## Условия заданий
1) Перескажите короче абзац из текста о конечности жизни, который начинается словами «Говоря конкретнее». Сохраните его основные мысли.
2) Что в тексте о конечности жизни соответствует свечению, которое возникает из воска свечи?

## Фрагмент документа
Говоря конкретнее, только тогда, собственно, и появляются жизненные вопросы. Например, когда человек осознает конечность не только жизни в целом, но и отдельных жизненных периодов и начинает думать о том, о чем никогда не думал раньше: что нам следует сегодня сделать, совершить и решить, если мы посмотрим на это с позиции того, кто будет оглядываться назад на свое прошлое? Что нам следует сделать, чтобы что-то улучшилось или не улучшилось благодаря нашим решениям и действиям? Все это говорит нам: мы можем поступить по-другому. Конечность и безвозвратность наших дней делает значительной и весомой нашу способность менять поведение, а в повседневной суете эта значительность легко ускользает от нас. Наши действия влияют не только на нашу актуальную жизненную ситуацию и наше окружение, в итоге они также составляют нашу жизненную историю, то есть являются нашими собственными следами, которые мы оставляем в этом мире как индивидуумы. Возможность формировать эти следы сегодня – это наша свобода. Ведь именно знание о конечности бытия подгоняет человека определить направление своей жизни, причем не просто какое-то, а в идеале такое, о котором честно можно будет сказать: «Хорошо, что я выбрал его»[22]
.Это основополагающее знание также дает нам понять, что наше жизненное время не просто используется и уходит, образно выражаясь, из субстанции жизни может возникнуть хороший продукт, так же как из воска свечи (нашей жизни) возникает свечение (наша деятельность)[23]
. Возможно, мы также осознаем, что жизнь предлагает много возможностей смысла, дает много запросов. Возможности смысла хотят быть реализованными, а запросы требуют реакции, иначе они так и останутся возможностями, которые мы в худшем случае заберем с собой неиспользованными в могилу, как воск, который так и не стал свечой.И тогда мы осознаем: будучи смертными, мы не располагаем такой роскошью, как вечная отсрочка начала активной и ответственной жизненной деятельности. Нет генеральной репетиции жизни; мы уже включены в эту жизнь. С этим некая часть свободы и отстраненности исчезает, но оставшаяся свобода и требование жизни весят гораздо больше. Мы не можем позволить себе попусту тратить жизнь, как будто она никогда не кончится. С такой точки зрения мы получаем больше свободы именно благодаря нашей смертности, так как каждому человеку должно быть понятно, что при таких условиях мы освобождены от проектов или требований, которые не считаем экзистенциальными и не соответствующими нашей сущности и нашим задачам, то есть для которых мы, в общем-то, не созданы и поэтому не ответственны за них.

## Исходные данные
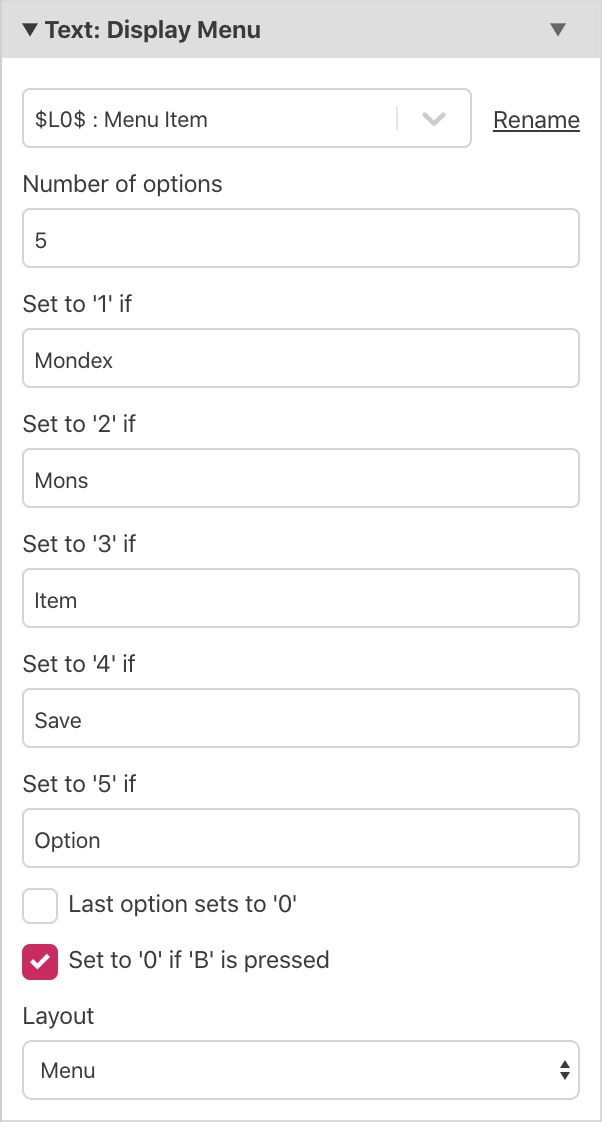Click the Save option text field
This screenshot has height=1122, width=602.
(300, 718)
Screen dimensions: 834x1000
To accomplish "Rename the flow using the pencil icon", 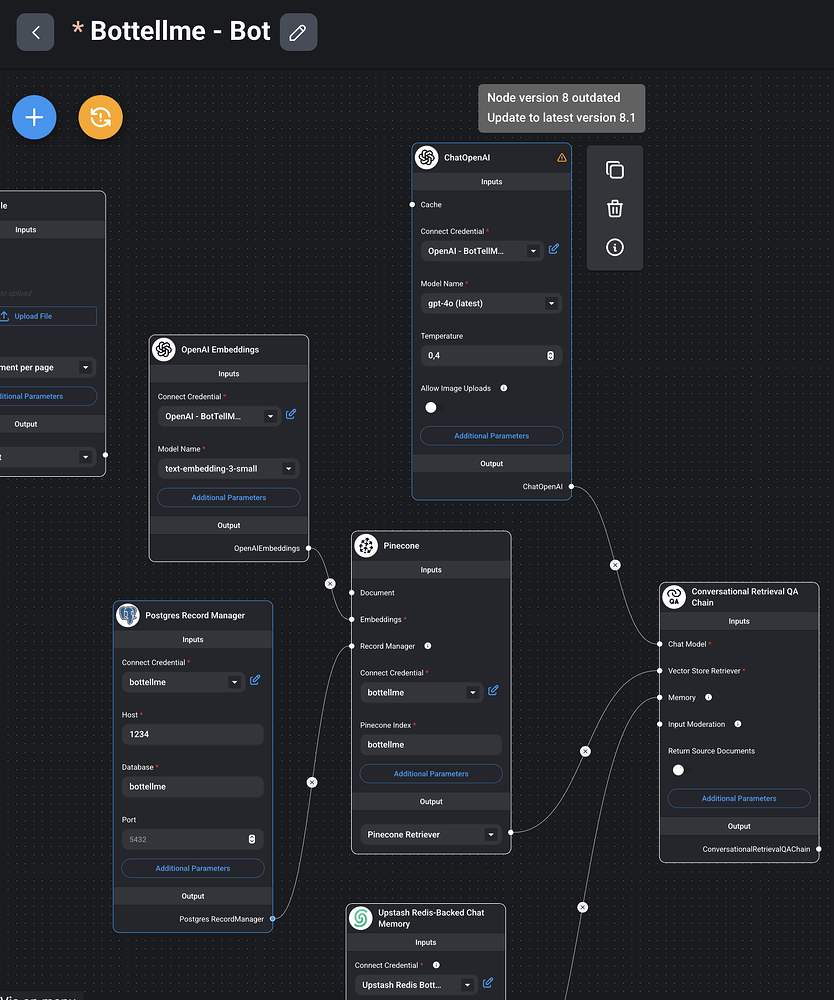I will pos(297,31).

## Решения по заданиям
1) Жизненные вопросы возникают, когда человек осознает конечность жизни и отдельных ее периодов. Тогда он задумывается, что сделать сегодня, если взглянуть на это глазами того, кто потом будет оглядываться на прошлое, и как его решения и действия могут что-то улучшить. Это показывает, что мы можем поступить по-другому. Конечность и безвозвратность дней делает эту способность весомой, хотя в повседневной суете ее значительность легко ускользает. Наши действия влияют на нынешнюю ситуацию и окружение и складываются в жизненную историю, то есть в наши следы в мире. Возможность формировать эти следы сегодня и есть наша свобода. Знание о конечности бытия побуждает выбрать направление жизни, о котором в идеале можно честно сказать: «Хорошо, что я выбрал его».

2) Свечение соответствует нашей деятельности, а воск свечи означает нашу жизнь.